▶ EXCERPT TO READ
A handsome secret agent, beautiful women, fast cars and fight sequences, plus a megalomaniac with a fiendish plot to hold the world to ransom: sound familiar? Yes, MI:2 is squarely in James Bond territory. In fact, I couldn't help wondering if MI:2 doesn't amount to a conscious attempt to take over the Bond market niche now that the Bond theme - despite the reinjection of Pierce Brosnan to try to kick some life into the series - is so clearly played-out.
In fairness, this is a shrewder idea than having MI:2 follow in the steps of the first "Mission Impossible", a movie that tried to be dark and brooding and merely ended up tedious and occasionally baffling. MI:2 is popcorn, but at least it seems to want to be enjoyable popcorn. Unfortunately, the director doesn't appear to have any idea of how to achieve this: as a result, the film simply goes through the motions for a couple of hours, and then gives up.
Centre-stage, as ever, is Tom Cruise as Ethan Hunt. Or is that Ethan Hunt as Tom Cruise? The distinction between star and character can seldom have been more blurred, especially since Hunt doesn't appear to have any kind of personality to call his own. When Tom Cruise performs the free-climbing sequences - Hunt's idea of a holiday - are we watching Ethan Hunt's idea of a holiday, or Tom Cruise's? Of course Tom Cruise is an actor, not a secret agent. But Hunt seems to have so little character, and so few defining characteristics beyond Cruise's boyish good looks, that to all intents and purposes they might as well be one and the same.

▶ SUPPLIED INFORMATION
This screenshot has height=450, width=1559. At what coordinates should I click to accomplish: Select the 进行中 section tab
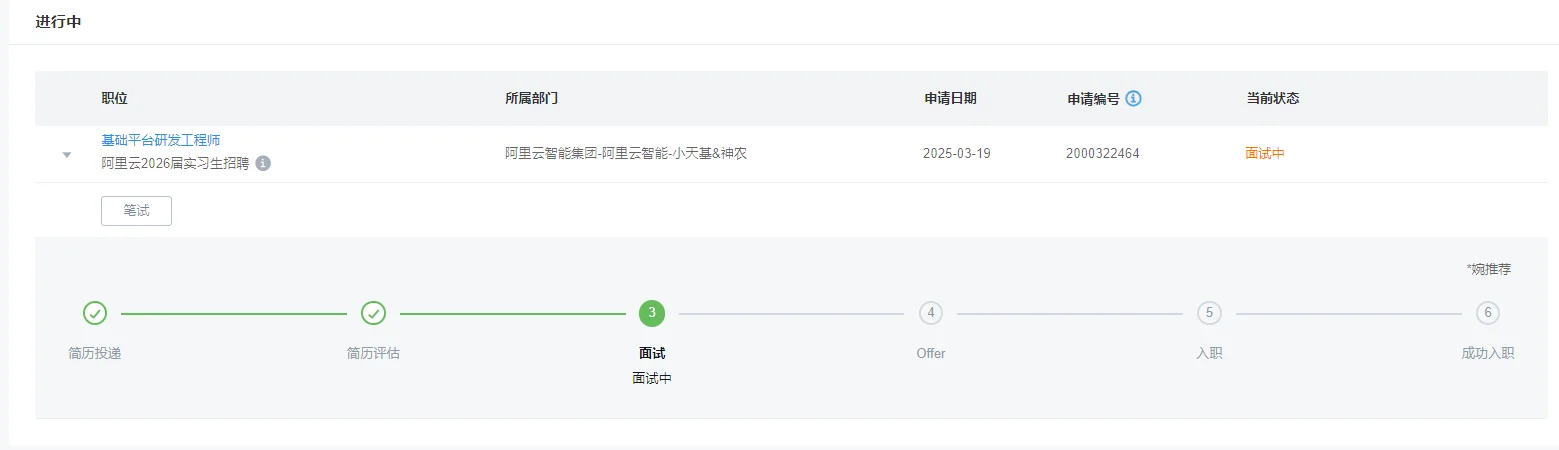click(58, 21)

▶ PROBLEMS TO WORK ON
a - In the review of MI:2, who is named as the actor brought back to try to revive the Bond series?
b - Reproduce word for word the part of the review of MI:2 starting at "In fairness, this" and ending at "then gives up.".
The listing has no connection to the review of MI:2.

▶ TASK RESULTS
a - Pierce Brosnan

b -
In fairness, this is a shrewder idea than having MI:2 follow in the steps of the first "Mission Impossible", a movie that tried to be dark and brooding and merely ended up tedious and occasionally baffling. MI:2 is popcorn, but at least it seems to want to be enjoyable popcorn. Unfortunately, the director doesn't appear to have any idea of how to achieve this: as a result, the film simply goes through the motions for a couple of hours, and then gives up.